Basically, right now, anybody can stick a plaque on the wall and call himself or herself a mediator because there is nothing to say otherwise. The Mediation Act sets the groundwork for where we are in this space but a mediation council is needed. Someone who is thinking about using mediation, particularly coming from a conflict space the Senator is talking about, needs to know the competency of a mediator, the training standards of the mediator, and that there is a complaints procedure and that there is somewhere the person can go if the mediator does a bad job. If they meet Mr. Ó hUallacháin's mediator, the one that allowed the bullying, in all seriousness, they need to have a forum where they can make a complaint about the negligent behaviour of that mediator. It is important.
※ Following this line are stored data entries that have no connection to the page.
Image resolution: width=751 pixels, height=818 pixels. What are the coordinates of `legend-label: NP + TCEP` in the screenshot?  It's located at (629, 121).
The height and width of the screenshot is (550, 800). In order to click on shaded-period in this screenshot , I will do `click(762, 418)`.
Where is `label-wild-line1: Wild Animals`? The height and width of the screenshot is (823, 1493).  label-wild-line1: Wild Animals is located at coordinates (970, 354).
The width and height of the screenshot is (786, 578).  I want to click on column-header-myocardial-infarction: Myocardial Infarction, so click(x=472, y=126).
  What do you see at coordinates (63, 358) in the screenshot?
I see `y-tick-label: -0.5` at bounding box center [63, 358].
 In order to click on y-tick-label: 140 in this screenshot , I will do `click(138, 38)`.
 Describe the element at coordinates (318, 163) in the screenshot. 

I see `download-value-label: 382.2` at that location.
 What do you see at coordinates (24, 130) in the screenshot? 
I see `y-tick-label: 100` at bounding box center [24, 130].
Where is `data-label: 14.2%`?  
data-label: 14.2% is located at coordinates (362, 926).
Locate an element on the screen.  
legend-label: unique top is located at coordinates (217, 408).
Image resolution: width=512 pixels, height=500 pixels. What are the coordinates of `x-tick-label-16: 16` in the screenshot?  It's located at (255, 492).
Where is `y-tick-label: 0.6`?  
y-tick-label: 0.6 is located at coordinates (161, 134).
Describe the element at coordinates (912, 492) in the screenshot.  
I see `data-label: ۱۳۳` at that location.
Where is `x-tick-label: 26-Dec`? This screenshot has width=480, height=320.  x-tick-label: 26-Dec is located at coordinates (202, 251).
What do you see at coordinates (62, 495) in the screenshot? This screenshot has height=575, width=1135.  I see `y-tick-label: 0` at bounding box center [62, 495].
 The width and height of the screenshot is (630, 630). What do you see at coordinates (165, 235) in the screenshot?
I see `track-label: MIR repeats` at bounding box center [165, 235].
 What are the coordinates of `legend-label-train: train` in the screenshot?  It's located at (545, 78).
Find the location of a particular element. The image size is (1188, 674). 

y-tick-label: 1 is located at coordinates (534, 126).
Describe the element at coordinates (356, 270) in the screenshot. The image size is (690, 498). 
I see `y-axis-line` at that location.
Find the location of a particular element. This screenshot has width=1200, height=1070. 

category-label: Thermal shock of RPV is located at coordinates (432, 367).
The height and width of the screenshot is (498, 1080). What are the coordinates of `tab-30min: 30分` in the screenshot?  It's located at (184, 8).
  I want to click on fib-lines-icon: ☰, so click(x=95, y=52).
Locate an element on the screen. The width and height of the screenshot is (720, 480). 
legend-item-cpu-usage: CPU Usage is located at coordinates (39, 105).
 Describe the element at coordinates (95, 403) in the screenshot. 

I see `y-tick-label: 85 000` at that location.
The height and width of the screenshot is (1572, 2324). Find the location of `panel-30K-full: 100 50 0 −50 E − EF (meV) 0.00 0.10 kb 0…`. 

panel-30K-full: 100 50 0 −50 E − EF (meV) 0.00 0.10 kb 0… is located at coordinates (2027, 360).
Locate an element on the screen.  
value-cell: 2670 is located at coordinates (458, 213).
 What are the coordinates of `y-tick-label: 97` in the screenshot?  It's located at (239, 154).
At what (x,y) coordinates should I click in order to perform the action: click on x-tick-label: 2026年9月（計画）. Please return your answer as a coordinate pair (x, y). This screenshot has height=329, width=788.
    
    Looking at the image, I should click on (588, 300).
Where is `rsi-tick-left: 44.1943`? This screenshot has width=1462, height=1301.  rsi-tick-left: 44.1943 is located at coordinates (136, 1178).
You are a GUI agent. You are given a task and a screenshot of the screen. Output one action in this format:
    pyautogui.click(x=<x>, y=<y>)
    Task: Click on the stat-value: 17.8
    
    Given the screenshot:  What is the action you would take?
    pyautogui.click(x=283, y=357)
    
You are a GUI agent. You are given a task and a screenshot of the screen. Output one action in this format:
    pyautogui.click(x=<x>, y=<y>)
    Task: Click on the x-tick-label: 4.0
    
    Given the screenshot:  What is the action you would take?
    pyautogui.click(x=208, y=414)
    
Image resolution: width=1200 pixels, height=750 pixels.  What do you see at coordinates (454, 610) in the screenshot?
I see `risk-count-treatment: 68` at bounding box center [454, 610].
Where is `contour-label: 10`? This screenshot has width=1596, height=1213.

I will go back to what I said at the start. The earliest intervention possible - Senator Black hit the nail on the head - is exactly how we should be thinking. If families know that the State has support systems, they will think they will go to this mediator immediately. In the State sector, they go to the FRC, and the mediator starts working with them and sees addiction problems or mental health problems. Mental health is popping up in many of the cases I am working with. Then that mediator can reach out within the FRC and organise for that family, parent or child to get that support in the centre's rainbow of resources. I love the way Senator Black phrased it. When one helps people that early, it stops the conflict beginning to get legs and walk.

One of the pieces here is that we all know that people do not want to be in conflict. What I would disagree on is that once people get into the war zone of the court system - I did myself - one goes to war, one is encouraged to stay at war and one will keep fighting. I did; I will hold my hand up. What we have to do is try.

This discussion is about reforming the family law courts. I reiterate that we are starting the conversation at the wrong place. We start with how do we keep people out of the family law courts and how do we keep them appropriate supports. It is early intervention.